What makes these hard
- Customer data is heterogeneous — every customer's sensors and conditions are different.
- Labels are scarce and expensive — manual annotation of video / sensor traces.
- Edge cases are operationally critical (the rare event you must catch) but rare in data.
- Customer expectations vary — some want point estimates, some want intervals, some want narratives.
Interview probes
Show probe 1: "What's synthetic identity fraud, and why is it hard to detect?"

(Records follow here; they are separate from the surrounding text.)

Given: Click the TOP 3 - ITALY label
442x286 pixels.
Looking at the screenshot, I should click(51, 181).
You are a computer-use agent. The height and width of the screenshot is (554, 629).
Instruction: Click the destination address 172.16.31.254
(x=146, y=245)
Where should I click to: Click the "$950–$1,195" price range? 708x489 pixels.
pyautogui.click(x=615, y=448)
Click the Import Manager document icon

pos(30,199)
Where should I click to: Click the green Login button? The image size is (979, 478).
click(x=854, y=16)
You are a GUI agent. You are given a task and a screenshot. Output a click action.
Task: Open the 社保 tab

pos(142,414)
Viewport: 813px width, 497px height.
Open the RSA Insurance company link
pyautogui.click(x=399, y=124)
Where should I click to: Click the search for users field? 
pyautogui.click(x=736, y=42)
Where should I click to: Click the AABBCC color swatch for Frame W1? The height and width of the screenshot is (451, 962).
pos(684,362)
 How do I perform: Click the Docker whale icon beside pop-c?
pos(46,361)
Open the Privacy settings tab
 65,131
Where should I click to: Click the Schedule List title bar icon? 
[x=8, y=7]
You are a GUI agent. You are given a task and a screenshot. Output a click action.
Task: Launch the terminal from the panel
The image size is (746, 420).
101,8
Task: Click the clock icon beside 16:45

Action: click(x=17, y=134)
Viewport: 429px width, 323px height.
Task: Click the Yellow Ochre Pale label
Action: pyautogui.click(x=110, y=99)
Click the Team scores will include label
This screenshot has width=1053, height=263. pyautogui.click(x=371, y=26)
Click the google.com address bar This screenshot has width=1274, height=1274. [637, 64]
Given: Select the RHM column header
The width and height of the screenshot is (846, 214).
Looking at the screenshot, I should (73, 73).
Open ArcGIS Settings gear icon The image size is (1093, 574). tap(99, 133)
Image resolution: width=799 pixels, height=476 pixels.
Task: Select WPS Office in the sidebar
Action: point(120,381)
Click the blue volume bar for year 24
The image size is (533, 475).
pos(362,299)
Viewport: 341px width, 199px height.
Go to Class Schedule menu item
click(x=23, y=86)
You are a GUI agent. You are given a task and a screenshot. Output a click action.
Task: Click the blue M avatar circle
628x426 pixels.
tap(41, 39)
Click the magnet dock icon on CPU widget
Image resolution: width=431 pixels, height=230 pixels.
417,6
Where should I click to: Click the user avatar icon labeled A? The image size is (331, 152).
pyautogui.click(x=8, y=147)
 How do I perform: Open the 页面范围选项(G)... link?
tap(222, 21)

An identity manufactured by combining real elements (often a real SSN, sometimes belonging to a child) with fabricated elements (name, DOB, contact info). Hard because synthetic identities can have legitimate bureau records — the fraudster builds credit slowly first. Detection signals are structural: implausible age vs SSN issuance window, address-history sparsity, application velocity at the same device or address, behavioral anomalies during application (typing patterns, copy-paste of fields).
Show probe 2: "What is eCBSV?"
Electronic Consent-Based SSN Verification — an SSA service banks can use, with the applicant's consent, to confirm SSN matches the name and DOB. Replaces older indirect methods. SentiLink was the first private company to go live with it.
Show probe 3: "Why is fair-lending validation a big deal for fraud models?"
Even though fraud models aren't credit-decision models, they affect who gets credit. If a fraud model declines or flags applicants from a protected class at disproportionate rates, that's a fair-lending issue (ECOA / Reg B). Staff DS work includes disparate-impact analysis, often comparing decline rates across racial and geographic groups, and identifying features that may proxy for protected attributes (ZIP code is the classic example).
Show probe 4: "What's a 'lens' at Archetype, in your understanding?"
A configurable analytical operation on Newton — basically a templated combination of prompts and parameters that performs a specific task ("count people in a region," "detect machinery anomalies," "classify activities"). The lens is what Solutions Engineers and customers actually invoke. The DS role configures lens parameters and the prompts driving them, per POC.
Show probe 5: "What makes multimodal sensor AI hard compared to a single-modality model?"
Three sources of difficulty. (1) Synchronization — aligning streams from sensors with different rates, clocks, and reliabilities. (2) Modality fusion strategy — how to combine an image with a vibration trace meaningfully. (3) Data heterogeneity — every deployment has different sensors, conditions, and labels, making transfer between deployments hard. The strongest practitioners reduce these to common scaffolding: standardized preprocessing, modality-agnostic feature extraction where possible, and prompt-based composition over a flexible foundation model.